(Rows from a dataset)
** BEGIN **
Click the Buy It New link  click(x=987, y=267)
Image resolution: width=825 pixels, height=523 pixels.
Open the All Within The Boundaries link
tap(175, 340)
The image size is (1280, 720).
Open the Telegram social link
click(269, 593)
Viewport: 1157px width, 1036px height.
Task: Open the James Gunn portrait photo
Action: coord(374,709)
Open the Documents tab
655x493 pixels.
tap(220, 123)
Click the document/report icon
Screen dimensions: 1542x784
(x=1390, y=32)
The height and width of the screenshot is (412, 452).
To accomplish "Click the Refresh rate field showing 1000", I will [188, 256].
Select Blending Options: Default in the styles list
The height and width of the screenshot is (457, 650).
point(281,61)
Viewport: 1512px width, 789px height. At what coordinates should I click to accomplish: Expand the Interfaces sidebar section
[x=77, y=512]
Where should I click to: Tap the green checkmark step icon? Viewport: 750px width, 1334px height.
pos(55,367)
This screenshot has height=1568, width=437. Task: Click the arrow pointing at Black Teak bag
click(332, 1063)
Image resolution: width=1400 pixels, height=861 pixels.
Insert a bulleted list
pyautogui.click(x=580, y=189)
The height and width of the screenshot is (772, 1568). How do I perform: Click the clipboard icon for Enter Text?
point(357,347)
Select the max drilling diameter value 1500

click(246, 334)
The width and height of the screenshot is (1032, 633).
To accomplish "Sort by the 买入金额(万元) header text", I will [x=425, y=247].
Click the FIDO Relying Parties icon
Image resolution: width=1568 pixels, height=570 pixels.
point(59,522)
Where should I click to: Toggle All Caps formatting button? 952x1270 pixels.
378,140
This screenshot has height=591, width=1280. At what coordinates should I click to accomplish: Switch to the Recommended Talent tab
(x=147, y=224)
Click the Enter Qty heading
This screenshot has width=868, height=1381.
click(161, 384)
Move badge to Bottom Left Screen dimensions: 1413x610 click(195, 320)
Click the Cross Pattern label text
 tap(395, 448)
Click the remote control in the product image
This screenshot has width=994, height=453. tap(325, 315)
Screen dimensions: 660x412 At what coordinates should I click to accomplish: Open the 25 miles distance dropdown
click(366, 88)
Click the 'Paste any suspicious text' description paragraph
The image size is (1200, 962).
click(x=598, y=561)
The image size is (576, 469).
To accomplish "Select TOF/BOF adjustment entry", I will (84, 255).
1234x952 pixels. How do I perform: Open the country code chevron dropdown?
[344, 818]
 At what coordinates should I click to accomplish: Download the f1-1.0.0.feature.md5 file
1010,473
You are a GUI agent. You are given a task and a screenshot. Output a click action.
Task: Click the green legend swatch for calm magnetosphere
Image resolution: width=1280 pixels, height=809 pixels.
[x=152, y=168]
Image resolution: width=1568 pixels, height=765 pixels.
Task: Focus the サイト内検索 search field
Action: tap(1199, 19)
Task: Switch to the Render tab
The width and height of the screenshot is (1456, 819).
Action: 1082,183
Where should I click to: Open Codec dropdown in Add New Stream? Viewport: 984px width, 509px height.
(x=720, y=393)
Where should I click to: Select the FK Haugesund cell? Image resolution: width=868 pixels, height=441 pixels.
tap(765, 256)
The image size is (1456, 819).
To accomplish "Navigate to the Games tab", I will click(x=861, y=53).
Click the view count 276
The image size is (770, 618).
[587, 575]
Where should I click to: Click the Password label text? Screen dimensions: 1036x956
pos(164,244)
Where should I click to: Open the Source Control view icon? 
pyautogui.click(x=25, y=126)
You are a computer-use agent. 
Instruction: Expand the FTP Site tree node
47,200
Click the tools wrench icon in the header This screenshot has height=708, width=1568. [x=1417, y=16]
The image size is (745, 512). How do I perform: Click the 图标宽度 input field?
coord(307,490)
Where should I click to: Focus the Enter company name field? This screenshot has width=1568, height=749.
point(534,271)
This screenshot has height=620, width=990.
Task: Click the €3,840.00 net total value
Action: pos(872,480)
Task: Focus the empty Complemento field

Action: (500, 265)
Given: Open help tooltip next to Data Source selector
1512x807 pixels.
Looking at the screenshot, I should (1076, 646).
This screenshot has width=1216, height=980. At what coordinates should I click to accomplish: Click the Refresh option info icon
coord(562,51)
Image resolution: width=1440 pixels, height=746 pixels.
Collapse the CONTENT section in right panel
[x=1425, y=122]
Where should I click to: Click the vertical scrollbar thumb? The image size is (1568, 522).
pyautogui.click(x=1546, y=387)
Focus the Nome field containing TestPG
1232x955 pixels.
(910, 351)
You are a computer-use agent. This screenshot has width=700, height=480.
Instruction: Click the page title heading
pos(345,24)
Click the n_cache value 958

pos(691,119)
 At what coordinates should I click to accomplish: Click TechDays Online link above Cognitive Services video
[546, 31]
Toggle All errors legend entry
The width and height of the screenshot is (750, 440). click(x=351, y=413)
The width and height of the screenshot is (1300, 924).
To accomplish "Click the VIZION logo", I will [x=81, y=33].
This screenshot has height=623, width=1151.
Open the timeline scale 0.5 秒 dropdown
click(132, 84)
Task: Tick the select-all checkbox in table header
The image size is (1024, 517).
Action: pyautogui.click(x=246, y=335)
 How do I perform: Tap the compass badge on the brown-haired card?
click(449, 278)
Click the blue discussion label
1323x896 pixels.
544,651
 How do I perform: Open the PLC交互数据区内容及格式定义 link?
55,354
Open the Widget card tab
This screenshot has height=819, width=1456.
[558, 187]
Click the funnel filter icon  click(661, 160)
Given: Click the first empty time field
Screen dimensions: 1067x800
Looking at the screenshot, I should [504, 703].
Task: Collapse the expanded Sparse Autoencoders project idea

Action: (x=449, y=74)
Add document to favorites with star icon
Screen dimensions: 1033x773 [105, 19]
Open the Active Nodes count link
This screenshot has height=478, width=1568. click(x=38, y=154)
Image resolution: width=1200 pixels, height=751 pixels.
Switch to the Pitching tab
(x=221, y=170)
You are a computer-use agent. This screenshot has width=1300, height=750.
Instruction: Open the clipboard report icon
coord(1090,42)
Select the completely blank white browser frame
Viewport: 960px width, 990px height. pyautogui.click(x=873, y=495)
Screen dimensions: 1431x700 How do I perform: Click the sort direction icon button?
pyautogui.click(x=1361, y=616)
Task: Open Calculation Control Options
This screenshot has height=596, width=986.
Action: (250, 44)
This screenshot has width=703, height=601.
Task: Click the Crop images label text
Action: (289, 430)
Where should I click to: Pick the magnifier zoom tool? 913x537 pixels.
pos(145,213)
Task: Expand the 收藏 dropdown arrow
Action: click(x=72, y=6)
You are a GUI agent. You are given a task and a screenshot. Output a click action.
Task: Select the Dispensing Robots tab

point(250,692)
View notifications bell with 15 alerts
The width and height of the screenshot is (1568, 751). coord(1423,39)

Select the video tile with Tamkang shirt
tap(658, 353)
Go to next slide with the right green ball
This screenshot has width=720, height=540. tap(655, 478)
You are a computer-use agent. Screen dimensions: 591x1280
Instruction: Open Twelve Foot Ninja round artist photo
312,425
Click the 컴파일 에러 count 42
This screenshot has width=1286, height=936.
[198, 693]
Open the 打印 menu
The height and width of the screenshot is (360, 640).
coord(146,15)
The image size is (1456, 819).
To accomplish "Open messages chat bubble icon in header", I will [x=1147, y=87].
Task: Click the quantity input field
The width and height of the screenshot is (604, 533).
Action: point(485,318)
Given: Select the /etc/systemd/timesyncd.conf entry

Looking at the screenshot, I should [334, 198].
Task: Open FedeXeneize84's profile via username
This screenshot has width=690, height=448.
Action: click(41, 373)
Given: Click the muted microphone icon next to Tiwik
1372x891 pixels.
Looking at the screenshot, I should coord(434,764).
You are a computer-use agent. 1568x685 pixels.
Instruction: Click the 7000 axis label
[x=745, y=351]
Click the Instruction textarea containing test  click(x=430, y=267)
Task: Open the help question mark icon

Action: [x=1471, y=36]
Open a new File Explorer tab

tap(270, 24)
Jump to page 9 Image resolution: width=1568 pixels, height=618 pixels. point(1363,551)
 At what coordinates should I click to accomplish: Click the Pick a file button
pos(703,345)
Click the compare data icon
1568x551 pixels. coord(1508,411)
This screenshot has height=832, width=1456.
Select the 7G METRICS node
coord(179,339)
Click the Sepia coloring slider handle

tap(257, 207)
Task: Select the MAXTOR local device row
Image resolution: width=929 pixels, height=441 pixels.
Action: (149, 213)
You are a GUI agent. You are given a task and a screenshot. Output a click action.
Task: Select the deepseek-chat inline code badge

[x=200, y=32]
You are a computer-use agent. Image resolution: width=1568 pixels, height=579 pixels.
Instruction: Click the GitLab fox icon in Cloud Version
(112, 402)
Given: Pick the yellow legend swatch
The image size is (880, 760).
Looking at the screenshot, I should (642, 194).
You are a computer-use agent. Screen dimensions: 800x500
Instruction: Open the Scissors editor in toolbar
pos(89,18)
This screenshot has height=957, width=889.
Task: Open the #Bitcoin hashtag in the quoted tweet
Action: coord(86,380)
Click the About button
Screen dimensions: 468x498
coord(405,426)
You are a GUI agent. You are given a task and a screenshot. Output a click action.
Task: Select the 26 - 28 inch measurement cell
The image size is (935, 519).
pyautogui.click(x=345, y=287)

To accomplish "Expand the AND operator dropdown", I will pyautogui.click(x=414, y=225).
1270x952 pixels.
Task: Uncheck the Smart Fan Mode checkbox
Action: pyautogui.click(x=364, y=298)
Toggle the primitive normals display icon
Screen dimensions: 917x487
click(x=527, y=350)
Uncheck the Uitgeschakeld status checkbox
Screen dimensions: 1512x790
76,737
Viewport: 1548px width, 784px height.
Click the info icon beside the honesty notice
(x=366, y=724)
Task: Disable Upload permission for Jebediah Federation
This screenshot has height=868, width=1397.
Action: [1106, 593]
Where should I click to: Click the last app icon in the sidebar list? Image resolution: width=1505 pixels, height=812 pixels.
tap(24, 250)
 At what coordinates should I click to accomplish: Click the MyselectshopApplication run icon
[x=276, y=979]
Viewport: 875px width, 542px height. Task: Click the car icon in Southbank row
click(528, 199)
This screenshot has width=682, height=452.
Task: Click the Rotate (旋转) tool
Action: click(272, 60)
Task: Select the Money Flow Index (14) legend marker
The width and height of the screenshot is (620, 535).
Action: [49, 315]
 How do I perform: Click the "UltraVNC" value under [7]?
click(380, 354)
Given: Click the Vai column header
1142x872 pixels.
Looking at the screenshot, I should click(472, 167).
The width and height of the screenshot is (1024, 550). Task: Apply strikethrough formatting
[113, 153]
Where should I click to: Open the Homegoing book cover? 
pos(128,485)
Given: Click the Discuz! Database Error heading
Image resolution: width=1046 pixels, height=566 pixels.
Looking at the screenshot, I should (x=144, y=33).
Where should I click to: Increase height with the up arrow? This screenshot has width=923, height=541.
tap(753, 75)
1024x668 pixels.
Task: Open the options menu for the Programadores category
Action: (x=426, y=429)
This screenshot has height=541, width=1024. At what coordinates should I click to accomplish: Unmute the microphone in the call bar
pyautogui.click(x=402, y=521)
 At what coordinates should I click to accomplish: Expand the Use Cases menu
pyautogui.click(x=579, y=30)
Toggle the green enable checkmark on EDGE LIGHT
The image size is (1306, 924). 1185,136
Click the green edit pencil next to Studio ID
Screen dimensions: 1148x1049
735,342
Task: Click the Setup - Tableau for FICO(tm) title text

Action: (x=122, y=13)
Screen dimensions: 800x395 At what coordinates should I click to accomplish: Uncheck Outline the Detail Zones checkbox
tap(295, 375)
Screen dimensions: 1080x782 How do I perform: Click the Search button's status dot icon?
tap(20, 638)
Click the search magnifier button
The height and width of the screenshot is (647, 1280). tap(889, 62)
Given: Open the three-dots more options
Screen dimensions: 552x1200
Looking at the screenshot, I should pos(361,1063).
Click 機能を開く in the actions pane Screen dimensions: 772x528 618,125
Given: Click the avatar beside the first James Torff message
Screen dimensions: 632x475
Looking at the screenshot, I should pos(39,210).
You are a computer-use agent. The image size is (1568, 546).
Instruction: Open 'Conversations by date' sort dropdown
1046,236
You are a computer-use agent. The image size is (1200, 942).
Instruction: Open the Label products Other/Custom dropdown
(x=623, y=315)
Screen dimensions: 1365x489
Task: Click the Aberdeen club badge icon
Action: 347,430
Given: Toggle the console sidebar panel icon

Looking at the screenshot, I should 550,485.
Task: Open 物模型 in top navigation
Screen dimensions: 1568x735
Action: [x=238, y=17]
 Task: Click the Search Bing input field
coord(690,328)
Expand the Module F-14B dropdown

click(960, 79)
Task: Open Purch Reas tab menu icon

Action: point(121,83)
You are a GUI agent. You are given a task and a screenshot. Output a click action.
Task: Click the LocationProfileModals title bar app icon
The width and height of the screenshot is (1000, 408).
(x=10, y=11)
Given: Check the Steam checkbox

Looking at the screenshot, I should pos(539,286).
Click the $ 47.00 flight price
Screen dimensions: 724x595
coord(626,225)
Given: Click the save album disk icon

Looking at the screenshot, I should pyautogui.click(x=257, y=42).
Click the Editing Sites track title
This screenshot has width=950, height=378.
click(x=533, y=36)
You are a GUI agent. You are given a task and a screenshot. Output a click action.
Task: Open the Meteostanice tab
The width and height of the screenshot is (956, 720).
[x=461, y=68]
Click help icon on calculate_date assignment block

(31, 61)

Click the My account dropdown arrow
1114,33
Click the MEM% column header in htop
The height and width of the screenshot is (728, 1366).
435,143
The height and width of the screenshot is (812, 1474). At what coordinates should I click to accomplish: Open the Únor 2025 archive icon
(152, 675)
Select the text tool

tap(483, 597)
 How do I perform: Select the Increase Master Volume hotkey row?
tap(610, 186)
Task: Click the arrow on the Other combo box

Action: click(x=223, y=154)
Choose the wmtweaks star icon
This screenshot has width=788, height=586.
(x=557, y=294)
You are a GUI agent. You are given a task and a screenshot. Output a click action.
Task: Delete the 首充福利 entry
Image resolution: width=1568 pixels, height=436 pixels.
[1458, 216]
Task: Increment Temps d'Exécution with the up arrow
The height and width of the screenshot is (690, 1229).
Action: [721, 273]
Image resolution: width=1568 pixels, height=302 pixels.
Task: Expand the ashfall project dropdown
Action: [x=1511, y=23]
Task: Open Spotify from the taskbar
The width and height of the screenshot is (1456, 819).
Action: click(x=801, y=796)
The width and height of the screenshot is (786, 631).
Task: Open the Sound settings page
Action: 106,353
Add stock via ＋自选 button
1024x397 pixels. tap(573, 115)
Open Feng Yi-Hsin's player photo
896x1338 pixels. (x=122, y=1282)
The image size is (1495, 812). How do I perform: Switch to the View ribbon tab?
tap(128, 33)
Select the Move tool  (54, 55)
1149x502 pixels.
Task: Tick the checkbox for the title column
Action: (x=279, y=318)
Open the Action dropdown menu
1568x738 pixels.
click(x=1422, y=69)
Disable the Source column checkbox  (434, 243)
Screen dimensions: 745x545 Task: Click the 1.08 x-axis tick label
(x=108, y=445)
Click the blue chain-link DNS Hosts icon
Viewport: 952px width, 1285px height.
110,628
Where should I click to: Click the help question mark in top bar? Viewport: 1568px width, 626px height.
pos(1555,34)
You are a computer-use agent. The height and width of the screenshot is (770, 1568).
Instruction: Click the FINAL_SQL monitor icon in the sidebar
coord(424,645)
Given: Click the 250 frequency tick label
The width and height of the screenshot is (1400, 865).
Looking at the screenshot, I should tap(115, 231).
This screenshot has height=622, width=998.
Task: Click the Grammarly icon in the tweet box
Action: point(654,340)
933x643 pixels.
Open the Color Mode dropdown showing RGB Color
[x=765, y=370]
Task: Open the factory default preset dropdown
** END **
● **Task to complete**: Can you set down, word for word, every row from the one containing "Where should I click to: Focus" down to the one containing "Looking at the screenshot, I should (1076, 646).", with both of those rows included?

● **Response below**:
Where should I click to: Focus the Enter company name field? This screenshot has width=1568, height=749.
point(534,271)
This screenshot has height=620, width=990.
Task: Click the €3,840.00 net total value
Action: pos(872,480)
Task: Focus the empty Complemento field

Action: (500, 265)
Given: Open help tooltip next to Data Source selector
1512x807 pixels.
Looking at the screenshot, I should (1076, 646).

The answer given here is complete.